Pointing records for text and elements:
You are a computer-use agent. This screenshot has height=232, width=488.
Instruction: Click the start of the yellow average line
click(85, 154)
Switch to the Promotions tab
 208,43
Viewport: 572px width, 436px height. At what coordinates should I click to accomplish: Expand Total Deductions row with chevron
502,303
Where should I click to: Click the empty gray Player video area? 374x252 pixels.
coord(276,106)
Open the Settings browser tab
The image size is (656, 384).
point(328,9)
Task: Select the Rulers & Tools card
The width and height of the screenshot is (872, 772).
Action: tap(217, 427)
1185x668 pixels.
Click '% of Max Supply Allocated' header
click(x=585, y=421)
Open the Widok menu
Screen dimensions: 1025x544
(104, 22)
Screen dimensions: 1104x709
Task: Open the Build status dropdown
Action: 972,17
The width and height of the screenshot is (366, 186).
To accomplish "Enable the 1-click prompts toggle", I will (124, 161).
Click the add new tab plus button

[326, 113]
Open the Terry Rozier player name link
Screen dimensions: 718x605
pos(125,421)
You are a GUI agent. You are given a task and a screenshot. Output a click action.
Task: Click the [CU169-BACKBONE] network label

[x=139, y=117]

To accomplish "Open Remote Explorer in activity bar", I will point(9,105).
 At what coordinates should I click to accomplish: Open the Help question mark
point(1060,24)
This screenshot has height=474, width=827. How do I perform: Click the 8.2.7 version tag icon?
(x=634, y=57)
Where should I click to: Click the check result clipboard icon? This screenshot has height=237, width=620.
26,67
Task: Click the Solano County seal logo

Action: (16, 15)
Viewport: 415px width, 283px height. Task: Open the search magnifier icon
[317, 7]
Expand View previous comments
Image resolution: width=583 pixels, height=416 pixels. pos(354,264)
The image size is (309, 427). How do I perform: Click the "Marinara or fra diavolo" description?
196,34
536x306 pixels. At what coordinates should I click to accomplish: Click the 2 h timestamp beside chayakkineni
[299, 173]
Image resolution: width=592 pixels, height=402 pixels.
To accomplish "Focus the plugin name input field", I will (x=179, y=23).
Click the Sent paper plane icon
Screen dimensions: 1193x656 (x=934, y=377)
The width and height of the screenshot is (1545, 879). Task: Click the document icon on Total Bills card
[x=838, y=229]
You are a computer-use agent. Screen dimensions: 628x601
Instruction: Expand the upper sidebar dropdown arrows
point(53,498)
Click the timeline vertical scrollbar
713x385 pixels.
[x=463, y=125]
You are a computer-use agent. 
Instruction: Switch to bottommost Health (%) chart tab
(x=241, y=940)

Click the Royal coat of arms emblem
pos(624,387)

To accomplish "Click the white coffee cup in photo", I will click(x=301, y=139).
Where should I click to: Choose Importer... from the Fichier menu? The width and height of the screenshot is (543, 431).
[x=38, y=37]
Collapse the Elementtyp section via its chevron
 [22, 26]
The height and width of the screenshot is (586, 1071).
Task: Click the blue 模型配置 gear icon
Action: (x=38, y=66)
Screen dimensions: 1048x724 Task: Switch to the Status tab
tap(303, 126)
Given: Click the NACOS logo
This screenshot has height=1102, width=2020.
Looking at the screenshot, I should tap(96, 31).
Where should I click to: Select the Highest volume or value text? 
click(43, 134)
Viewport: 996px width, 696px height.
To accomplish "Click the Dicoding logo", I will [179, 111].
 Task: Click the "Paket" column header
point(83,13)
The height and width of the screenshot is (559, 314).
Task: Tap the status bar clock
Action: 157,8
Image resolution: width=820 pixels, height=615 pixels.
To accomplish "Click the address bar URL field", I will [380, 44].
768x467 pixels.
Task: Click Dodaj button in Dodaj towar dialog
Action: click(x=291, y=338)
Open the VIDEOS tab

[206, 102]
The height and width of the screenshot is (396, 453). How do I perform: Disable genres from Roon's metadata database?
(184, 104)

→ **WHAT YOU WILL DO**: Quote every line of the items above word for word.

→ **ANSWER TO THIS PROBLEM**:
You are a computer-use agent. This screenshot has height=232, width=488.
Instruction: Click the start of the yellow average line
click(85, 154)
Switch to the Promotions tab
 208,43
Viewport: 572px width, 436px height. At what coordinates should I click to accomplish: Expand Total Deductions row with chevron
502,303
Where should I click to: Click the empty gray Player video area? 374x252 pixels.
coord(276,106)
Open the Settings browser tab
The image size is (656, 384).
point(328,9)
Task: Select the Rulers & Tools card
The width and height of the screenshot is (872, 772).
Action: tap(217, 427)
1185x668 pixels.
Click '% of Max Supply Allocated' header
click(x=585, y=421)
Open the Widok menu
Screen dimensions: 1025x544
(104, 22)
Screen dimensions: 1104x709
Task: Open the Build status dropdown
Action: 972,17
The width and height of the screenshot is (366, 186).
To accomplish "Enable the 1-click prompts toggle", I will (124, 161).
Click the add new tab plus button

[326, 113]
Open the Terry Rozier player name link
Screen dimensions: 718x605
pos(125,421)
You are a GUI agent. You are given a task and a screenshot. Output a click action.
Task: Click the [CU169-BACKBONE] network label

[x=139, y=117]

To accomplish "Open Remote Explorer in activity bar", I will point(9,105).
 At what coordinates should I click to accomplish: Open the Help question mark
point(1060,24)
This screenshot has height=474, width=827. How do I perform: Click the 8.2.7 version tag icon?
(x=634, y=57)
Where should I click to: Click the check result clipboard icon? This screenshot has height=237, width=620.
26,67
Task: Click the Solano County seal logo

Action: (16, 15)
Viewport: 415px width, 283px height. Task: Open the search magnifier icon
[317, 7]
Expand View previous comments
Image resolution: width=583 pixels, height=416 pixels. pos(354,264)
The image size is (309, 427). How do I perform: Click the "Marinara or fra diavolo" description?
196,34
536x306 pixels. At what coordinates should I click to accomplish: Click the 2 h timestamp beside chayakkineni
[299, 173]
Image resolution: width=592 pixels, height=402 pixels.
To accomplish "Focus the plugin name input field", I will (x=179, y=23).
Click the Sent paper plane icon
Screen dimensions: 1193x656 (x=934, y=377)
The width and height of the screenshot is (1545, 879). Task: Click the document icon on Total Bills card
[x=838, y=229]
You are a computer-use agent. Screen dimensions: 628x601
Instruction: Expand the upper sidebar dropdown arrows
point(53,498)
Click the timeline vertical scrollbar
713x385 pixels.
[x=463, y=125]
You are a computer-use agent. 
Instruction: Switch to bottommost Health (%) chart tab
(x=241, y=940)

Click the Royal coat of arms emblem
pos(624,387)

To accomplish "Click the white coffee cup in photo", I will click(x=301, y=139).
Where should I click to: Choose Importer... from the Fichier menu? The width and height of the screenshot is (543, 431).
[x=38, y=37]
Collapse the Elementtyp section via its chevron
 [22, 26]
The height and width of the screenshot is (586, 1071).
Task: Click the blue 模型配置 gear icon
Action: (x=38, y=66)
Screen dimensions: 1048x724 Task: Switch to the Status tab
tap(303, 126)
Given: Click the NACOS logo
This screenshot has height=1102, width=2020.
Looking at the screenshot, I should tap(96, 31).
Where should I click to: Select the Highest volume or value text? 
click(43, 134)
Viewport: 996px width, 696px height.
To accomplish "Click the Dicoding logo", I will [179, 111].
 Task: Click the "Paket" column header
point(83,13)
The height and width of the screenshot is (559, 314).
Task: Tap the status bar clock
Action: 157,8
Image resolution: width=820 pixels, height=615 pixels.
To accomplish "Click the address bar URL field", I will [380, 44].
768x467 pixels.
Task: Click Dodaj button in Dodaj towar dialog
Action: click(x=291, y=338)
Open the VIDEOS tab

[206, 102]
The height and width of the screenshot is (396, 453). How do I perform: Disable genres from Roon's metadata database?
(184, 104)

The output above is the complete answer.